== EXERCISE INSTRUCTIONS ==
Copy only what lies from the line containing "Click the search icon in settings search box" through the line containing "Collapse the Places keyword tree node" in the entries below, keeping both end lines exact and dropping every picture.

== DATA FOR ANALYSIS ==
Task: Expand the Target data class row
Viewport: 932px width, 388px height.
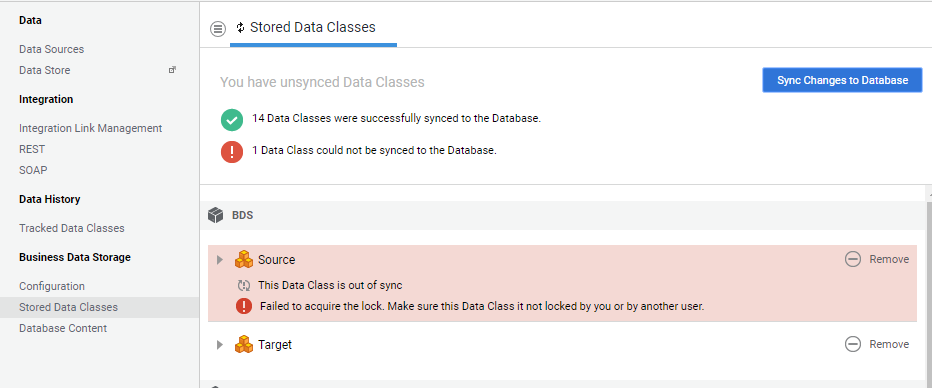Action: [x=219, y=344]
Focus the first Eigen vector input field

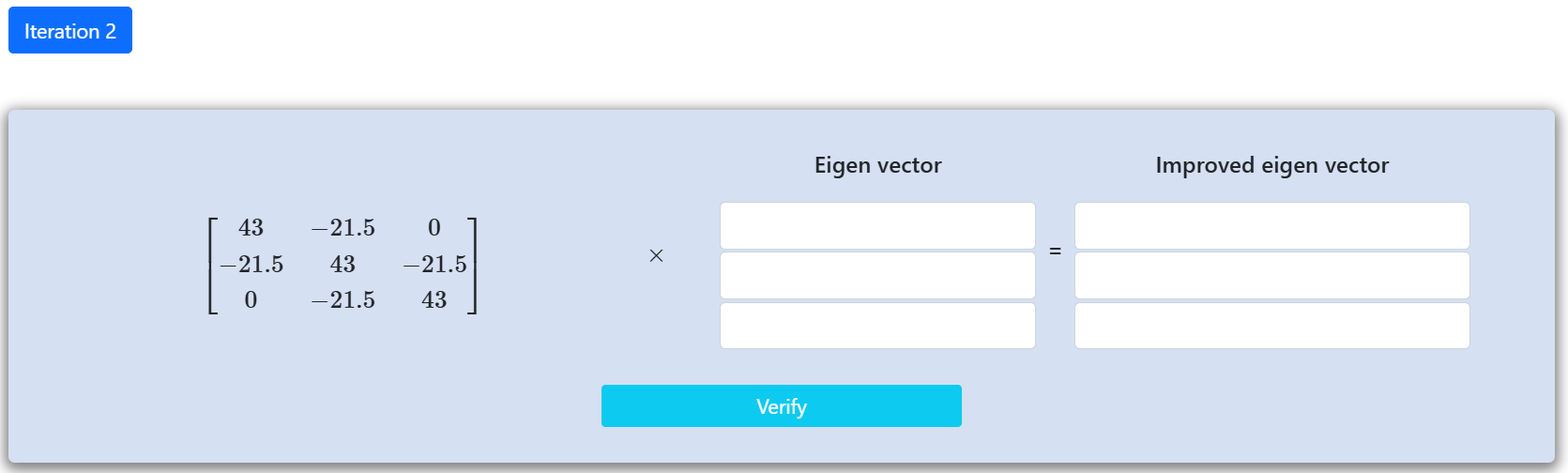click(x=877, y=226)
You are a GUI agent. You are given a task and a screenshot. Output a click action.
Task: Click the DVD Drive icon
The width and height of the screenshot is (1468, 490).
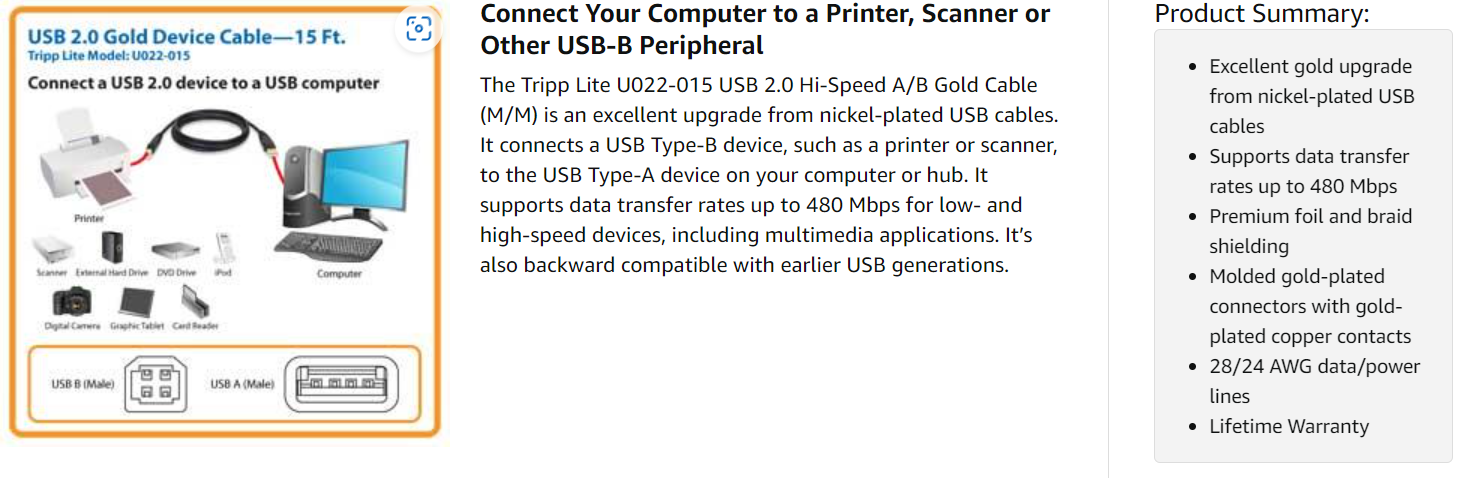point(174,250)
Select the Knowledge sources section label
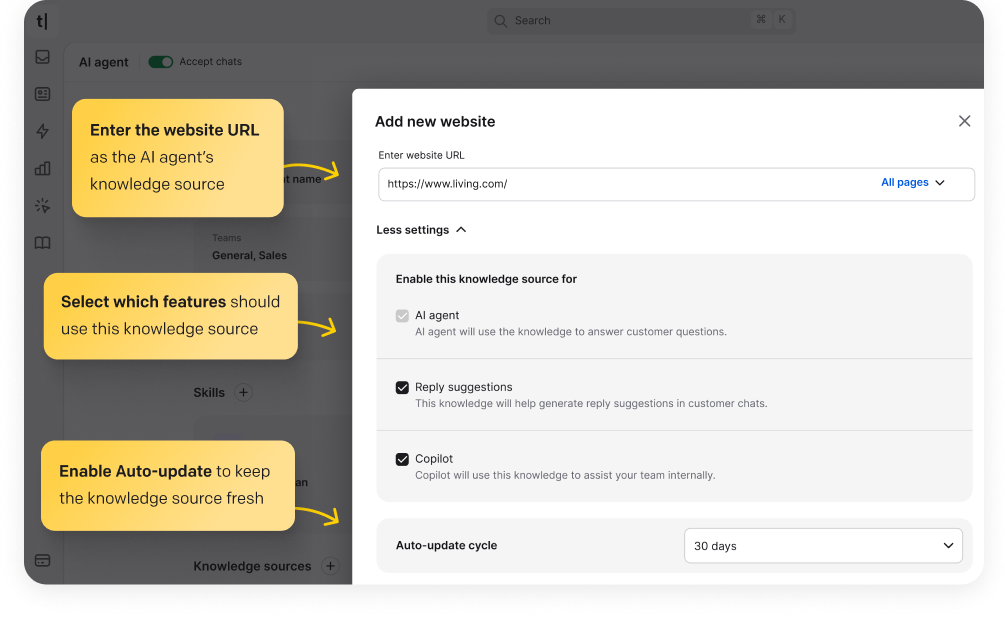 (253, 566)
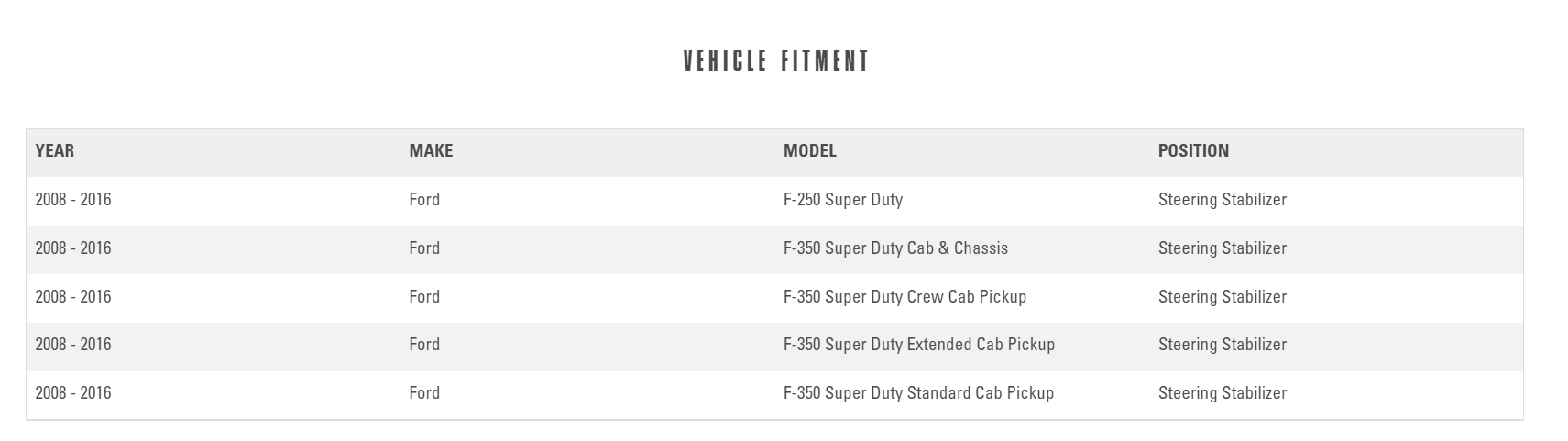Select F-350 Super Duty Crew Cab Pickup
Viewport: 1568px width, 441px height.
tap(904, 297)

---

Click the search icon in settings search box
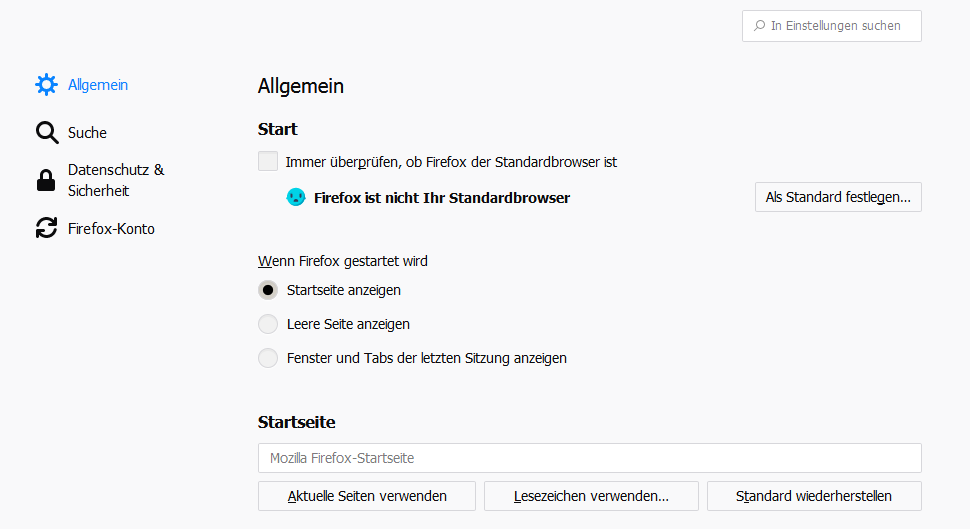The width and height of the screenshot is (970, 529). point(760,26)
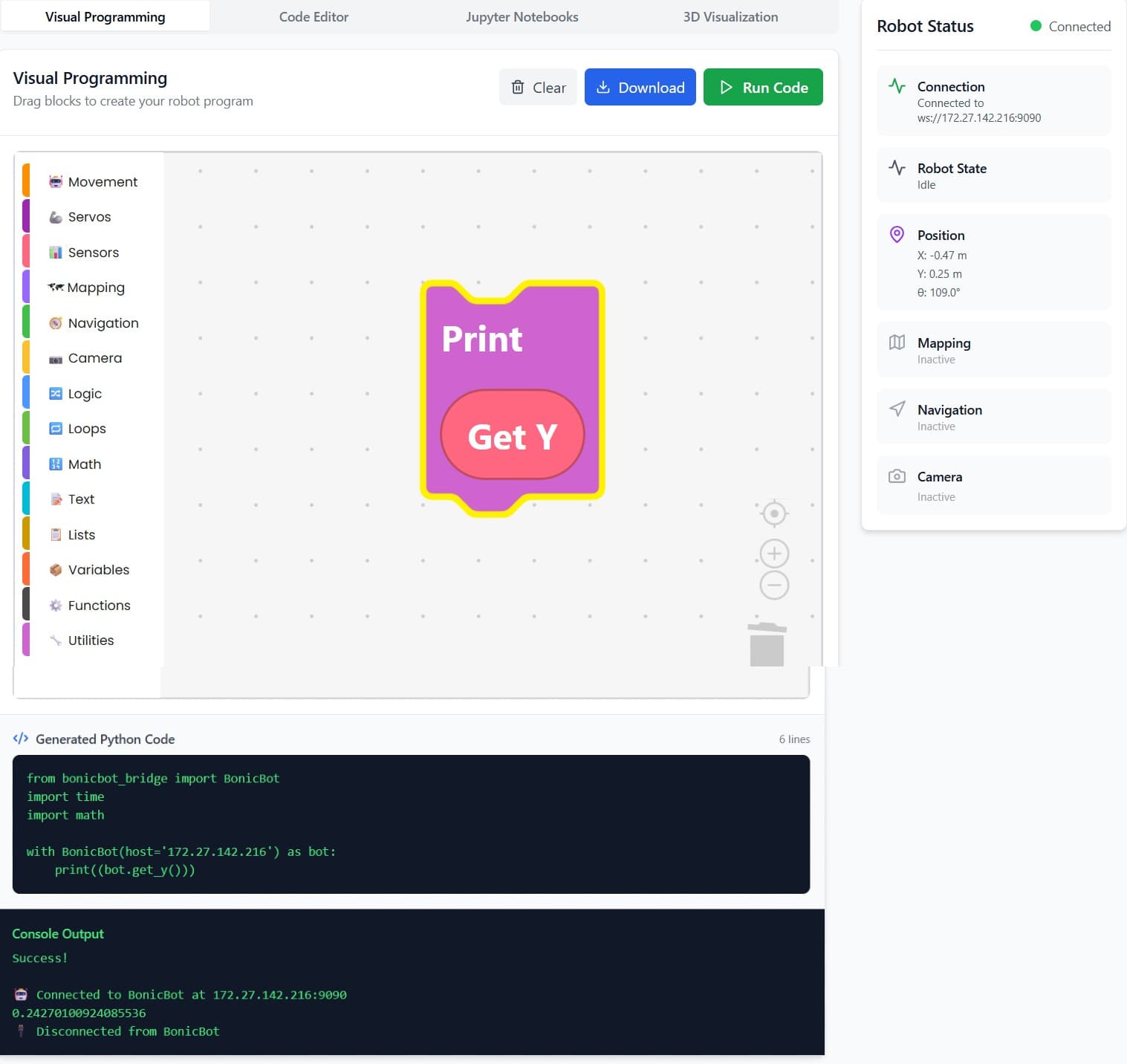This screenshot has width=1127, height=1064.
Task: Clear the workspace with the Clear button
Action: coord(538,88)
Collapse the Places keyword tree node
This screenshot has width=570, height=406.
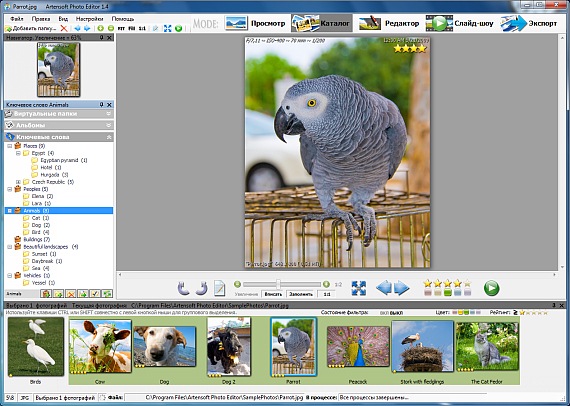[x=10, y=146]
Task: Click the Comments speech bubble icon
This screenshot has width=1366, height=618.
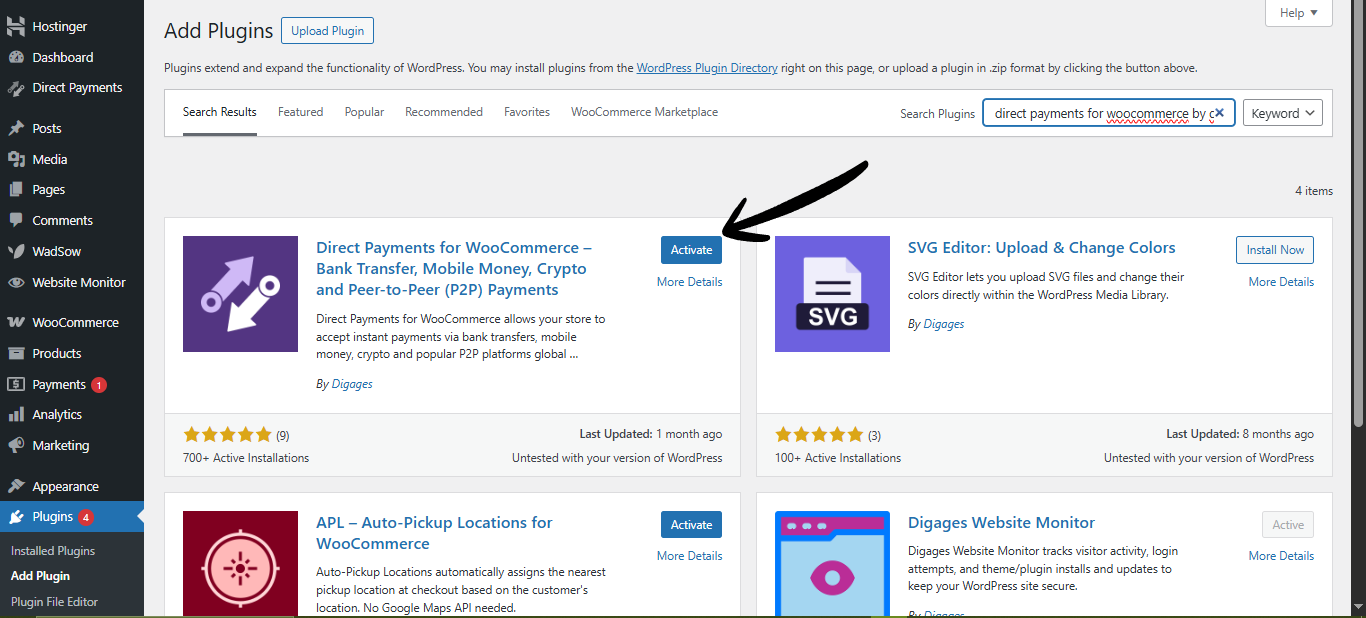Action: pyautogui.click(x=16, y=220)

== TASK SOLUTION ==
Click the search icon in settings search box
The width and height of the screenshot is (970, 529). point(760,26)
This screenshot has width=1127, height=1064.
Task: Clear the workspace with the Clear button
Action: coord(538,88)
Collapse the Places keyword tree node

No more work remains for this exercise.